Vitalant Research Institute, Denver, CO Denver, Colorado, United States
Background/Case Studies: Licensing of novel red blood cell (RBC) products in the United States requires measurement of 24 hour post-transfusion recovery and survival in autologous, healthy volunteers. Current radiolabeling methods using 51Cr and 99mTc are becoming prohibitive from a regulatory, financial, and logistical standpoint, due to the unavailability of GMP grade 51Cr. Biotinylation of RBCs, a promising alternative, allows labeling of RBC populations with different biotin densities that can be detected and tracked by flow cytometry. In a multicenter collaborative effort, Hoxworth Blood Center, Vitalant Research Institute, and the American Red Cross (HOXVITARC) developed a standardized method to biotinylate and detect RBCs to measure post-transfusion pharmacokinetics in regulatory studies of novel or modified RBC products.
Study
Design/Methods: A biobank of frozen RBCs - either unbiotinylated or biotinylated at two different densities (s-NHS-biotin; 6 and 18μg/mL, Thermo Scientific) - was created by pooling 10 O+ leukoreduced RBC units following a common protocol developed following a technical workshop. These samples were distributed to three sites for flow cytometry staining (SA-PE, 0.25 μg/mL, BD Biosciences) and analysis (BD Lyric). Part A: Each site stained three samples per biotin density, diluted them 1:100 (1%) with unlabeled RBCs, and analyzed in triplicate using a standardized protocol. Part B: RBC units (N=5 per site) were collected at each site, split between days 35–42, and sent to the other sites for biotinylation, staining, and flow cytometry after 1% dilution in unlabeled RBCs. Separation Index (SI) between the two biotin densities was calculated as: SI = (MFI₁₈ – MFI₆) / [(85th percentile MFI₆ – MFI₆)/0.995].
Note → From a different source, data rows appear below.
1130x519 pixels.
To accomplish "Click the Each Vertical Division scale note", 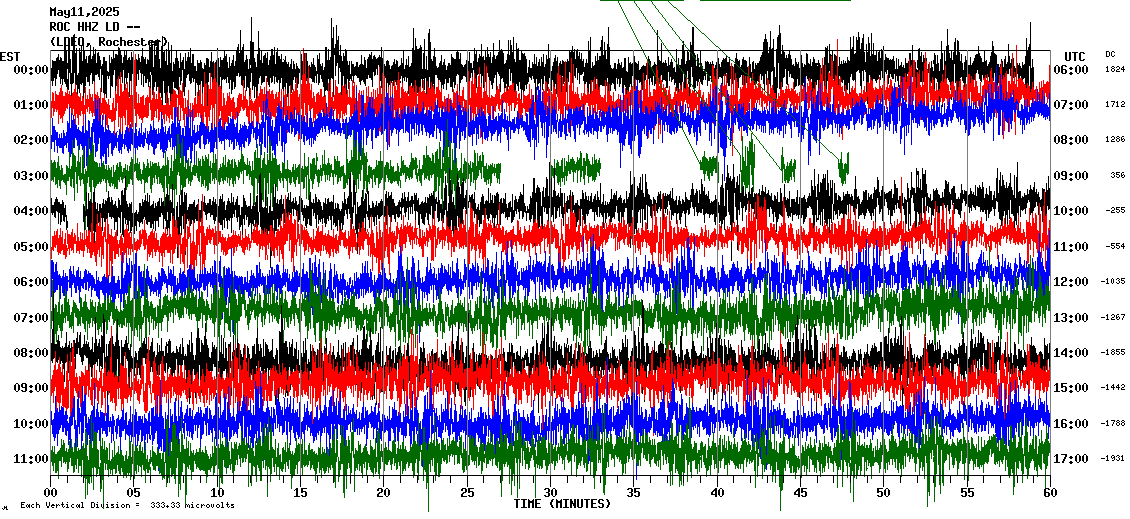I will tap(127, 506).
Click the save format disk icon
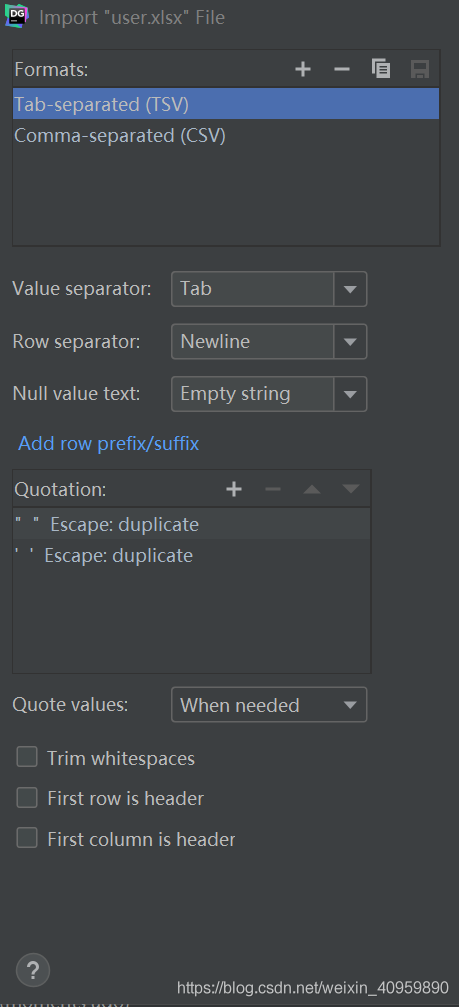 pyautogui.click(x=420, y=69)
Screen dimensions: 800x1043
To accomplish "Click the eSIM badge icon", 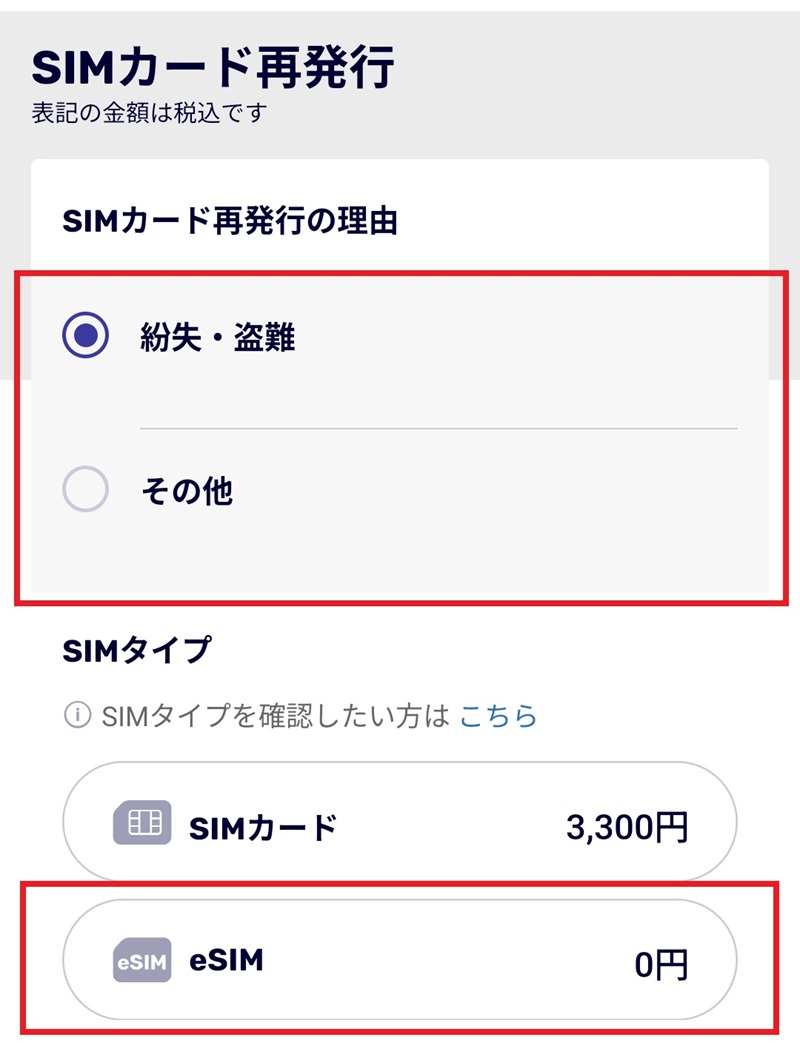I will (x=142, y=961).
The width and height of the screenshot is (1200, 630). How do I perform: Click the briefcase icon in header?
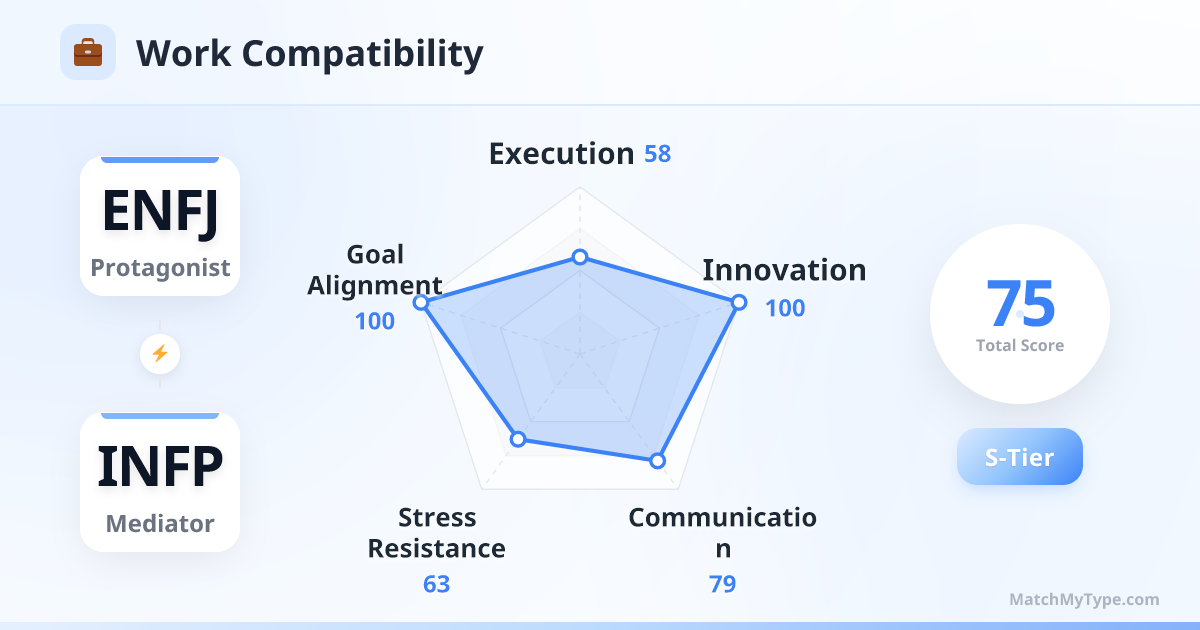pyautogui.click(x=88, y=52)
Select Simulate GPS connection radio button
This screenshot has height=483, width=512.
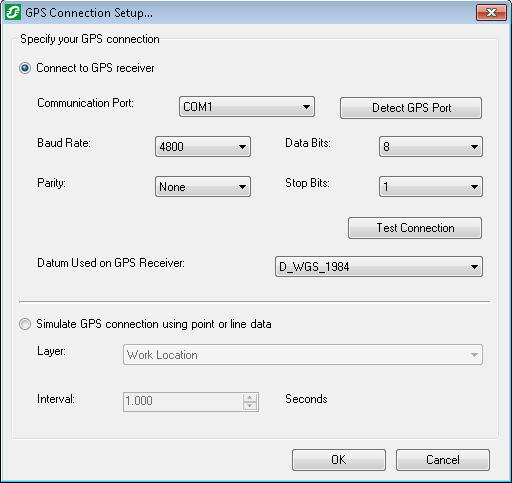(25, 324)
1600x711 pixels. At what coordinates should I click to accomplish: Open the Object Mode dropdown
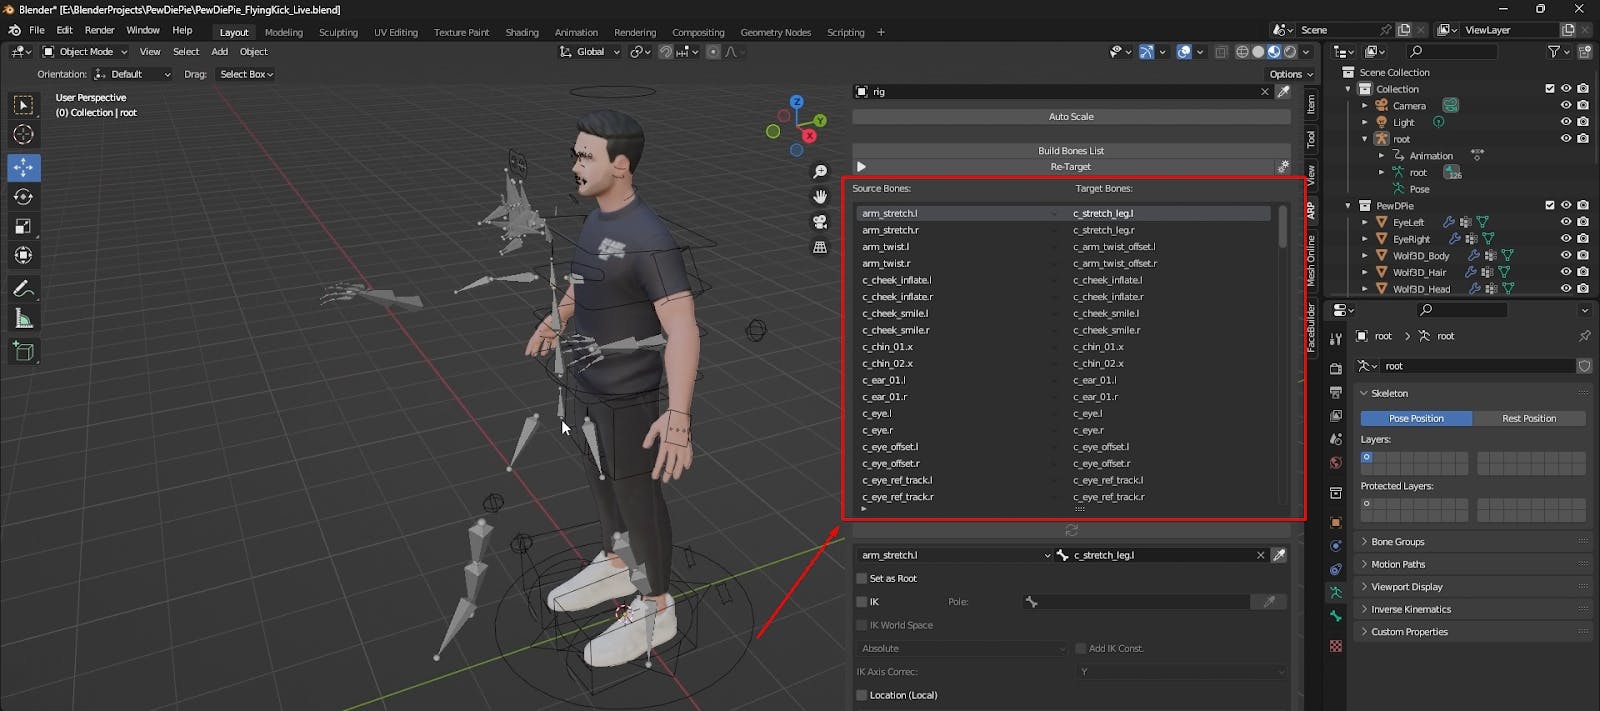(x=85, y=52)
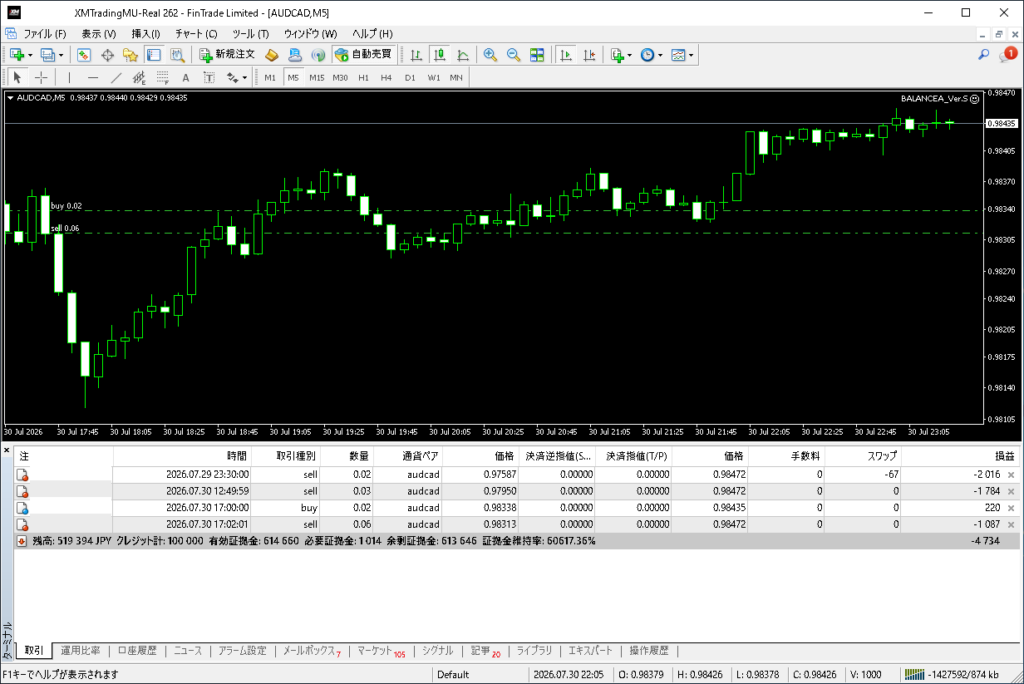
Task: Open the チャート (C) menu
Action: coord(196,33)
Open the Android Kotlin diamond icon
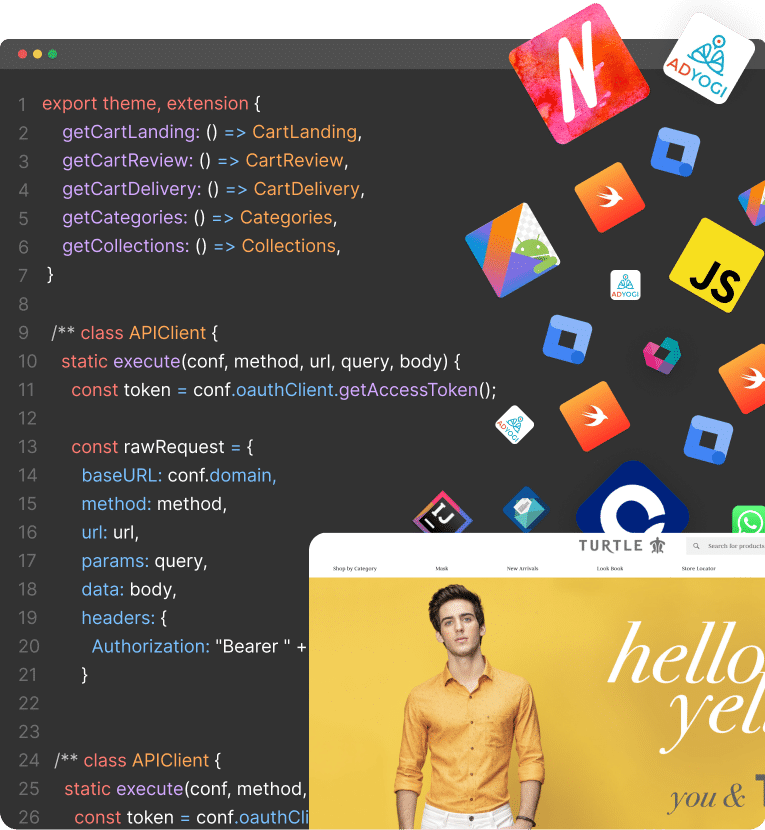The height and width of the screenshot is (830, 765). (512, 250)
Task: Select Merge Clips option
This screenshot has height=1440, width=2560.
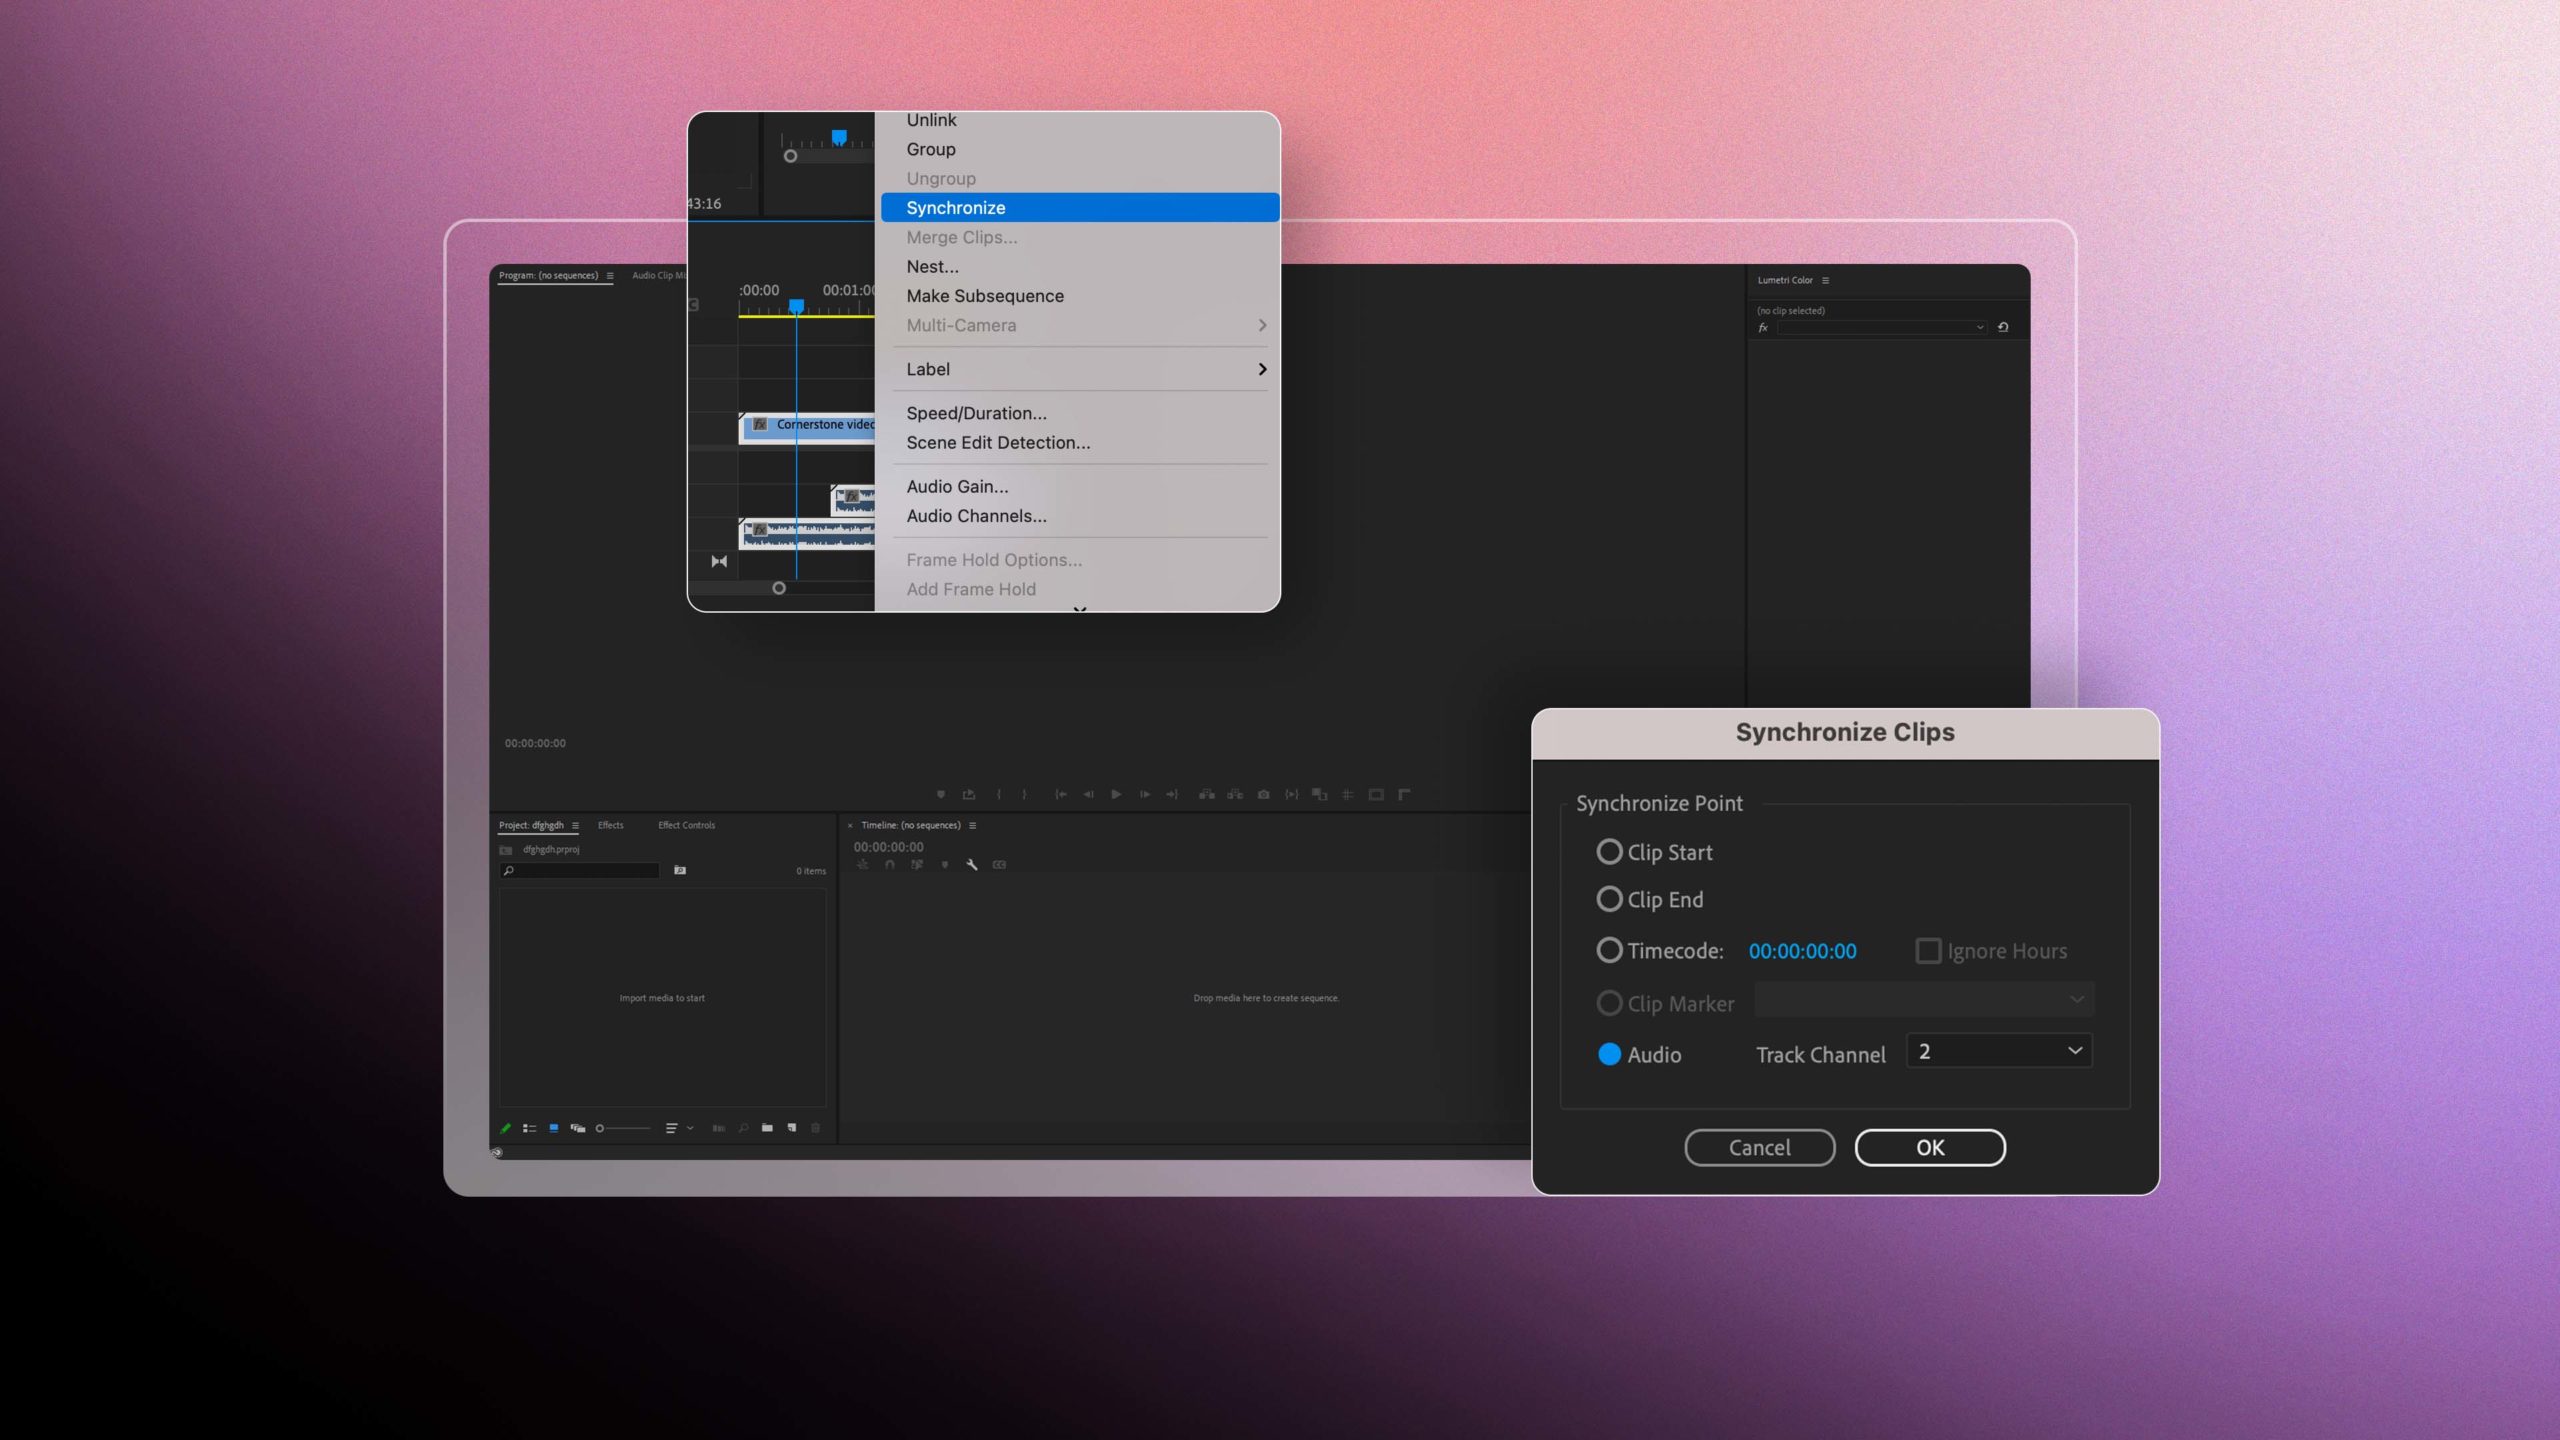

Results/Findings: The staining and flow cytometry analysis of biobank cells demonstrated minimal variability in samples run multiple times at all three sites. Coefficients of variation (CVs) for Median Fluorescence Intensity (MFI) were < 1% within sites and across sites < 5%. Part A: SI CVs are summarized in Table 1A. Biotinylation of paired RBC units at multiple sites showed MFI values at one site being higher compared to the other 2 sites, resulting in higher SI values between unlabeled and labeled populations (Table 1B). However, the SI values comparing 6 ug/mL and 18 ug/mL biotin densities were consistent across all sites (10.7±1.9) indicating reliable and reproducible biotinylation ratios.
Conclusions: This study demonstrates that the standardized biotinylation and detection protocol yields reproducible results across multiple institutions, with minimal inter-site variability. Ongoing studies are comparing in vivo performance of biotin-labeled RBCs to traditional ⁵¹Cr and ⁹⁹ᵐTc labeling methods.